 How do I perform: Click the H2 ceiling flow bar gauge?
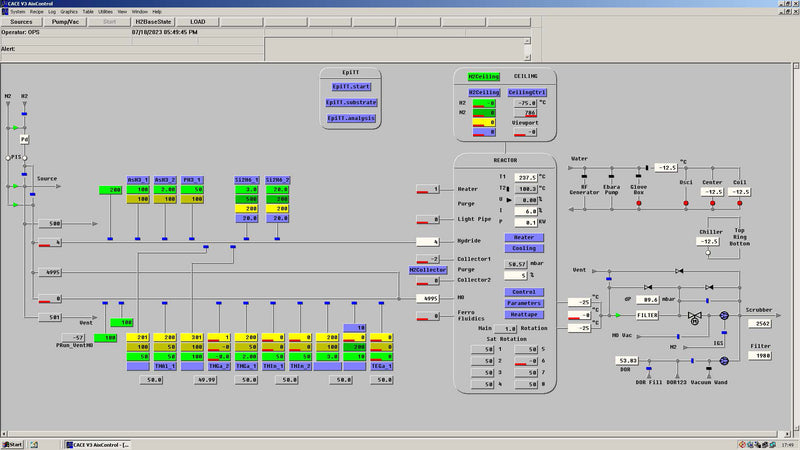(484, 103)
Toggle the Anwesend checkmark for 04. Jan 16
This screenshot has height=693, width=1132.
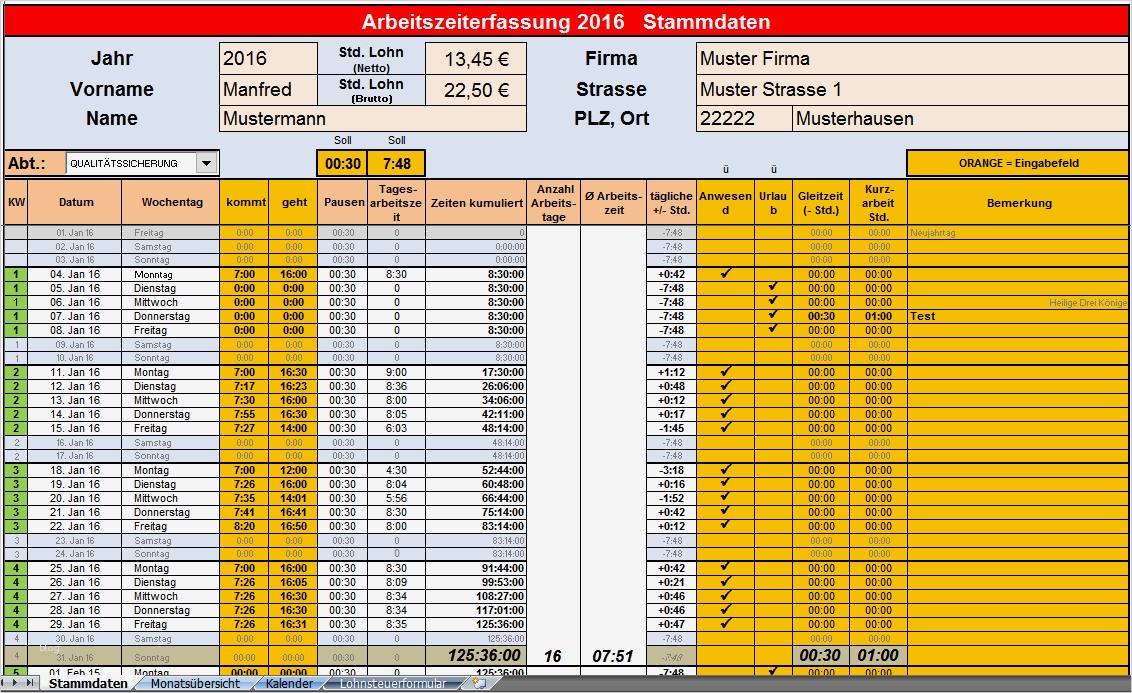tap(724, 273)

* * *

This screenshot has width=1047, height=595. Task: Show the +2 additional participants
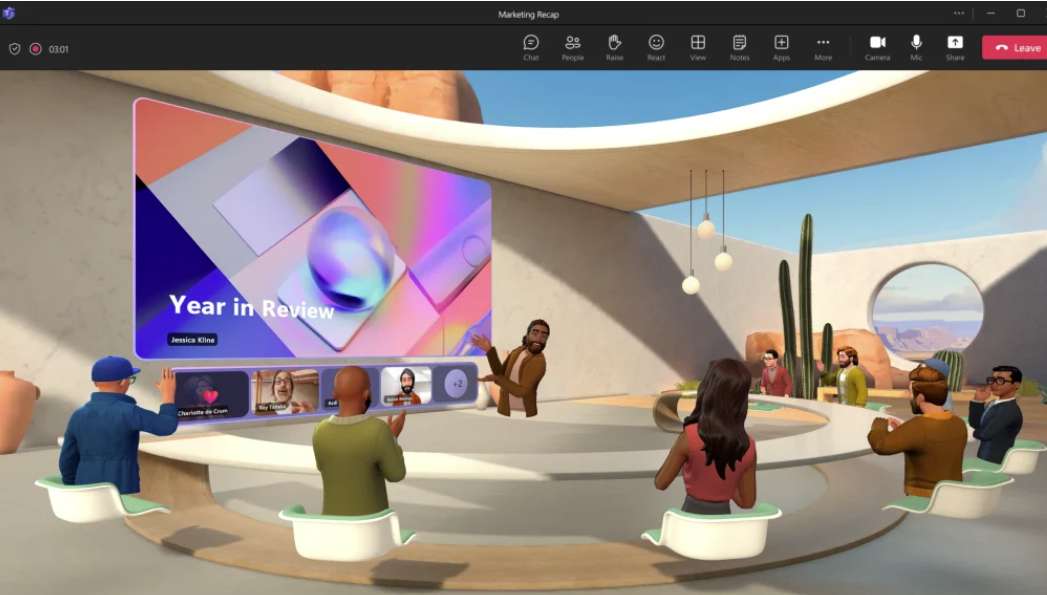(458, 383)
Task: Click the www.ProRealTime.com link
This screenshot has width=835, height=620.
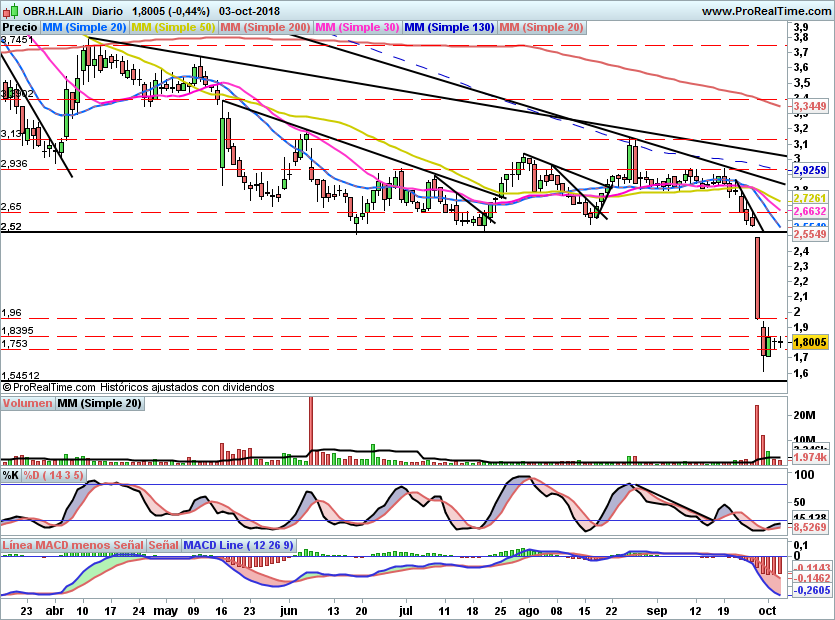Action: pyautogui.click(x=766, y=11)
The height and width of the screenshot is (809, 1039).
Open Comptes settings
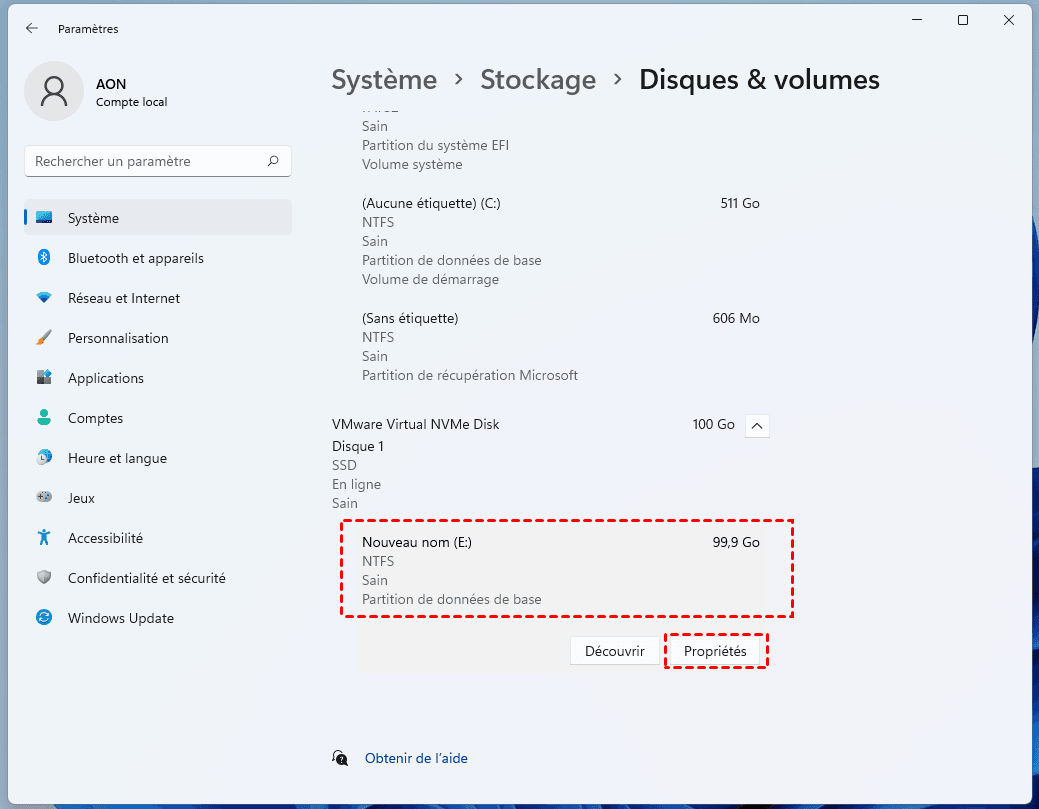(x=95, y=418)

• WHAT YOU ARE ASKED TO DO
Copy out the listing verbatim, from the line containing "How do I perform: Click" through the line containing "tap(724, 273)", and leave the pictures out.

• RESULT
 How do I perform: Click the H2 ceiling flow bar gauge?
(484, 103)
Toggle the Anwesend checkmark for 04. Jan 16
This screenshot has height=693, width=1132.
tap(724, 273)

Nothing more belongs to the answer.